The president is hoping his hike will offer Americans a glimpse of the effects of climate change in real time.

Jonathan Ernst/Reuters
People protesting against Shell Oil greet US President Obama's motorcade as he arrives to deliver remarks to the GLACIER Conference at the Dena'ina Civic and Convention Center in Anchorage, Alaska, on Monday. Mr. Obama set off for a three-day tour of Alaska on Monday, aiming to shine a spotlight on how the United States is being affected by warming temperatures and rising oceans.

President Obama is making history this week as the first active president to visit the Alaskan Arctic.

Seeking to use the visuals of an brilliant landscape in decline to reinforce his appeal for urgent response to climate change of climate change, Mr. Obama plans to hike a melting glacier Tuesday.

The president is scheduled to fly by helicopter to the city of Seward, where he plans to hike the famed Exit Glacier in the Kenai Mountains.

The Kenai Mountains, covered in glacier ice left over from the Ice Age, is home to the beautiful Harding Icefield; at least, it is for now. Exit Glacier, one of almost forty glaciers springing from Harding Icefield, is rapidly liquefying. According to the National Park Service, the glacier has been melting at a rate of 43 feet per year with no signs of slowing.

Obama is letting the liquefying glacier do most of the talking. His goal for the trip is clear: to bring light to the threat of climate change.

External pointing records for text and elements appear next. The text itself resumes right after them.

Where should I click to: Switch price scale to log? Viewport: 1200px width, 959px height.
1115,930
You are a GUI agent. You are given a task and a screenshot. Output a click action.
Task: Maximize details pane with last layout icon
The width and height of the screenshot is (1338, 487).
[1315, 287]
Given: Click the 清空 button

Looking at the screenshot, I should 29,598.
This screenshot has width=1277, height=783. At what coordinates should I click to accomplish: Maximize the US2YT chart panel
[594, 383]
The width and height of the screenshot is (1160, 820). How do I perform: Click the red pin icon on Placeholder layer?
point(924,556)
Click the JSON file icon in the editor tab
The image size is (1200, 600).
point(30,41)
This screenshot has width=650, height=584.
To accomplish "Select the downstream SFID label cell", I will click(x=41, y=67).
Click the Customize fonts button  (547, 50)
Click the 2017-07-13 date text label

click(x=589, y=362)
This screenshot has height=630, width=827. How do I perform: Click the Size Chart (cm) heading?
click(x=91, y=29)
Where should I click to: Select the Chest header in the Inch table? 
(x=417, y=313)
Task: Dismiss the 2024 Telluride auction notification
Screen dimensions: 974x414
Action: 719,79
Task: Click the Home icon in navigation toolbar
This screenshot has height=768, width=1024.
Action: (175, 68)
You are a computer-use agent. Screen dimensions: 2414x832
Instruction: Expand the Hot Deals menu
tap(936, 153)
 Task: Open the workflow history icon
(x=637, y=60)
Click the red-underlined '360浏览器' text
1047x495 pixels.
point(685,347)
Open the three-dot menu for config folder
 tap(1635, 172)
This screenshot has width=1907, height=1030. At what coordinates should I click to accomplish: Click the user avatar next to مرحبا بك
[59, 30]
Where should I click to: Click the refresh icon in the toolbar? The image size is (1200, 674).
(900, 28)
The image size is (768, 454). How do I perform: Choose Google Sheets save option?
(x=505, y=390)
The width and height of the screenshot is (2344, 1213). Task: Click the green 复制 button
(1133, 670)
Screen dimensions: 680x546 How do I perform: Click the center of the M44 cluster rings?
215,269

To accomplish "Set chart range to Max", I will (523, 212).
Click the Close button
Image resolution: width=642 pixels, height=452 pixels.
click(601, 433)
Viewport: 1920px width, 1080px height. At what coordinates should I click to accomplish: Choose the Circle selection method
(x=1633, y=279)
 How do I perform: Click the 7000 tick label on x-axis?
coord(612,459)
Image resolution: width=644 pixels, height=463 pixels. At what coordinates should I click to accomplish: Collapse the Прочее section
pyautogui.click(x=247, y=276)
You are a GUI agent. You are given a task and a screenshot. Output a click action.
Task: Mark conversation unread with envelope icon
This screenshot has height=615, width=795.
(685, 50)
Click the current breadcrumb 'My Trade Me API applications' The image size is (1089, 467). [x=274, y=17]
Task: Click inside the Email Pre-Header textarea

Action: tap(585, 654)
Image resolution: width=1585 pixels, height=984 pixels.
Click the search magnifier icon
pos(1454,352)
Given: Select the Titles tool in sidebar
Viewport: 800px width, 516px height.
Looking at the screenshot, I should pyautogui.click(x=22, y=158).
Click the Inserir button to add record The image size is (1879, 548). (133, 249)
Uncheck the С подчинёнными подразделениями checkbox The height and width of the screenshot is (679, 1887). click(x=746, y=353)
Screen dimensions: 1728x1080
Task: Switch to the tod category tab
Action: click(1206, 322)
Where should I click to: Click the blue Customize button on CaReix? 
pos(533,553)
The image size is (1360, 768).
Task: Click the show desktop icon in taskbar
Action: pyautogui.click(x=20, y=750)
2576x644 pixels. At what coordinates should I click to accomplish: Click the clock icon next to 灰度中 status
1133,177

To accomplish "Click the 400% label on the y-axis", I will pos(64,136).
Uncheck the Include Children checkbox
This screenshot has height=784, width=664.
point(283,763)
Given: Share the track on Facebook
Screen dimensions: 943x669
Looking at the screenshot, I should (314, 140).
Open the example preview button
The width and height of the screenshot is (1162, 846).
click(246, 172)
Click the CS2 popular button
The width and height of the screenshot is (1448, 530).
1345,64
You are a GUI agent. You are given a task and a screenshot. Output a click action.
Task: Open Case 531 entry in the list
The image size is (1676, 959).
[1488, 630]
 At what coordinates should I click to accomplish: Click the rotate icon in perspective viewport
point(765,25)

Obama opened his three day visit to Alaska with a speech in which he declared, “We will condemn our children to a planet beyond their capacity to repair” unless we make sweeping cuts to greenhouse gases.

Obama has previously set policy to reduce harmful emissions by up to 28 percent over the next decade. Rather than establish any new plans during his Alaskan visit, he hopes to refocus attention on his ambitious policy and inspire other nations to adopt similar standards.

While the environmentally motivated Alaskan tour is brining attention to climate change, it is also bringing attention to Obama’s own complicated environmental record.

Weeks before his visit to Alaska, the president approved expanded drilling by Royal Dutch Shell. They are seeking to expand drilling operations off of Alaska’s northwest coast and while the bankrupt state of Alaska is thankful for nearly any increase in drilling (a major revenue source), environmentalists are not as happy.

“The timing of President Obama’s trip to Alaska and the Arctic could not be more ironic,” Michael Brune, executive director of environmental advocacy group the Sierra Club, told the Associated Press.

The president argues that some oil, gas, and coal development is necessary for the United States as it makes a long-term shift to renewable fuels. However, the explanation has not satisfied environmentalists.

Obama’s energy and environmental record might mute his otherwise loud call for action in the face of irrevocable climate change.

This report includes material from the Associated Press.